Nesse longa da produtora queridinha do cinema alternativo, dirigido por Aaron Schimberg, vemos a transformação de Edward, um ator com uma doença chamada neurofibromatose, que gera tumores volumosos que desfiguram seu rosto. Vivido por Stan, esse protagonista tem sua existência pautada pela aparência fora do comum, percebendo a repulsa de quem desvia dele em corredores, escadas e ruas e a condescendência de quem é gentil, como a vizinha Ingrid, uma dramaturga interpretada por Renate Reinsve, atriz norueguesa que estrelou o incrível A pior pessoa do mundo (2021).
Como ator sem sucesso, sua carreira é feita de pequenas participações em anúncios deprimentes. Edward, então, tem a oportunidade de testar uma nova medicação que promete melhorar sua condição e reconstruir seu rosto.
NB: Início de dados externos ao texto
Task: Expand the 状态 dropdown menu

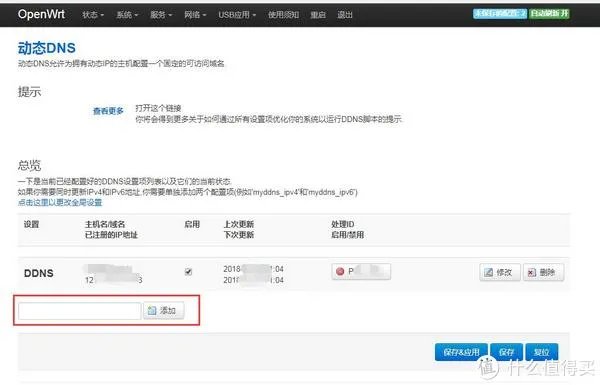Action: point(93,15)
Essa transformação é desenvolvida em cenas angustiantes de dor e pele em descamação num claro efeito “pretty hurts”. Por esse e outros aspectos, Um homem diferente ressoa, muitas vezes, nos mesmos lugares que A substância (2024), mas com menos choque e mais melancolia.
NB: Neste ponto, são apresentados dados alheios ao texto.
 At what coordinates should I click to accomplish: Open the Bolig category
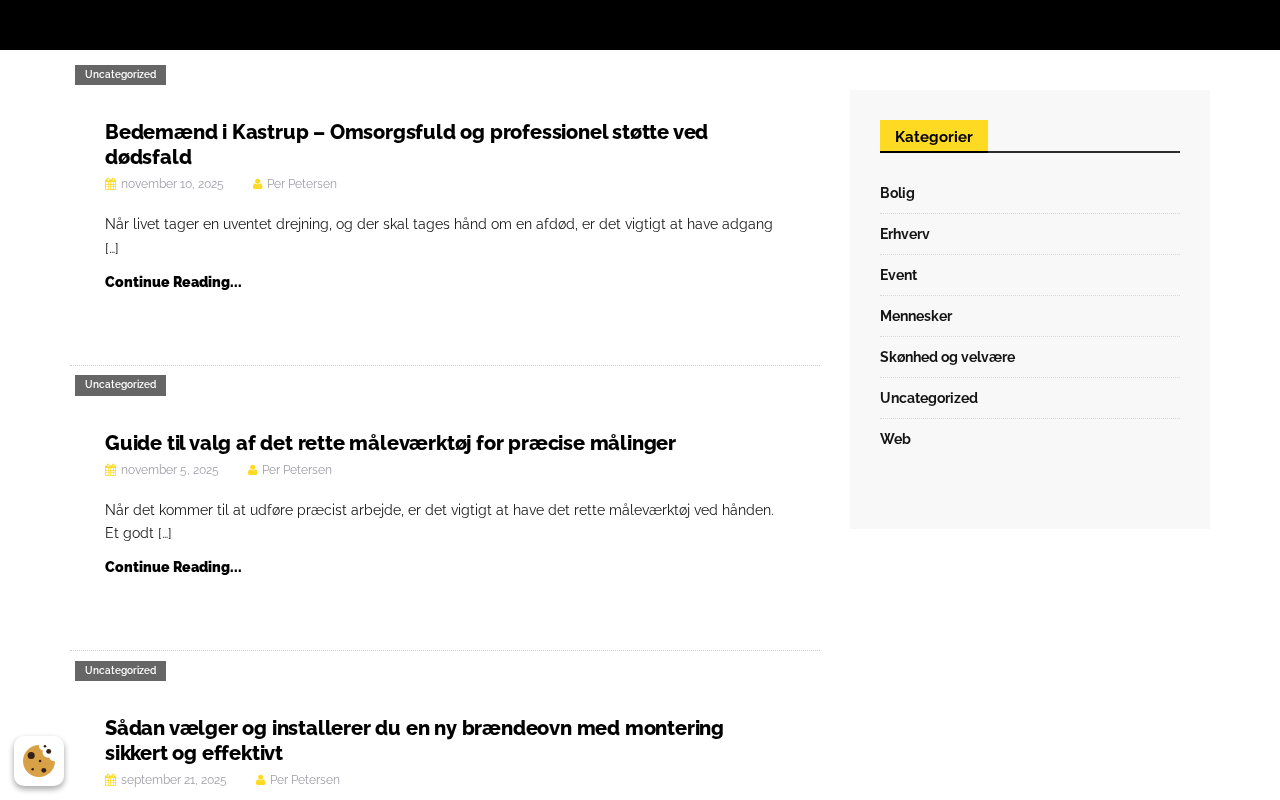tap(897, 193)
Quando Edward finalmente desperta de sonhos intranquilos metamorfoseado no Sebastian Stan, decide começar uma nova vida declarando a morte do seu antigo eu e guardando toda a transformação no mais profundo segredo.
A partir desse momento, o filme se prova um sensível estudo de personagem. Para sua nova identidade, Edward escolhe o nome Guy, o termo em inglês para definir um cara qualquer. Fica sublinhada a ideia de que ele arrancou o que fazia dele alguém especial para ser só mais um “cara”. Isso fica evidente, quando Oswald aparece. Interpretado por Adam Pearson, Oswald assume o papel na peça que Ingrid escreveu inspirada em Edward antes dele superar sua condição genética.
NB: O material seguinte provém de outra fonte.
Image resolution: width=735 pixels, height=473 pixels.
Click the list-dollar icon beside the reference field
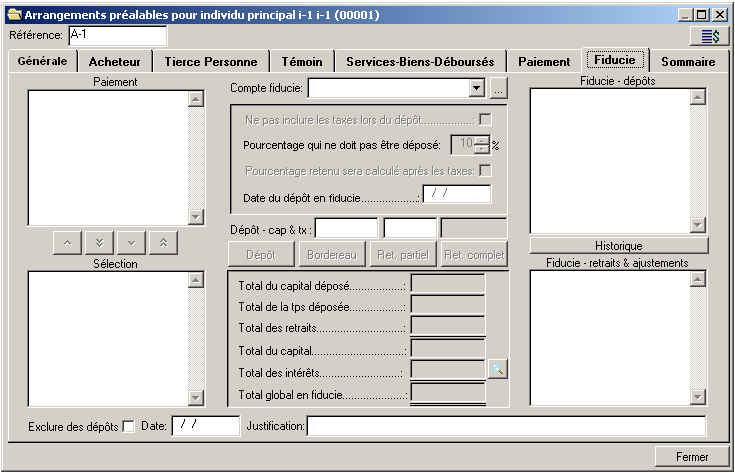coord(709,37)
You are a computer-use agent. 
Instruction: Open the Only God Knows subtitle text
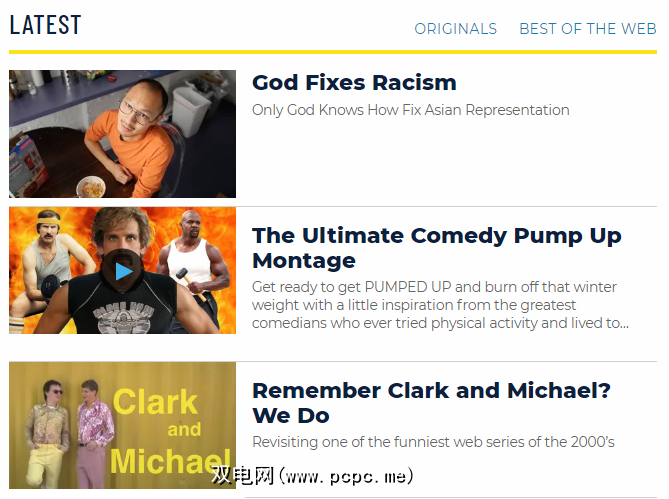coord(410,110)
Pearson é um ator, apresentador e ativista britânico que realmente vive com neurofibromatose e, aqui, incorpora o personagem que é tudo que Edward/Guy não é e nunca foi: autêntico, confiante e satisfeito consigo. Oswald acrescenta o elemento que destaca a forma singular como o roteiro trabalha com o surrealismo. Da transformação fantástica de Edward ao confronto de sua nova face com a antiga, permanece apenas o fantasma de si que o assombra ao contemplar descontente o sucesso de alguém vivendo sob uma pele que ele rejeitou.
Além da autoaceitação, Um homem diferente é uma obra sobre a aceitação daquilo que só uma pessoa por si mesmo é capaz de resolver, superar ou conviver. Por isso, apesar das entrevistas engraçadas do elenco e do próprio roteiro pender para a comédia mais do que o desejado no último ato, este é um filme existencialista que vale a pena.
Minha nota para Um homem diferente no Letterboxd: 4 estrelas.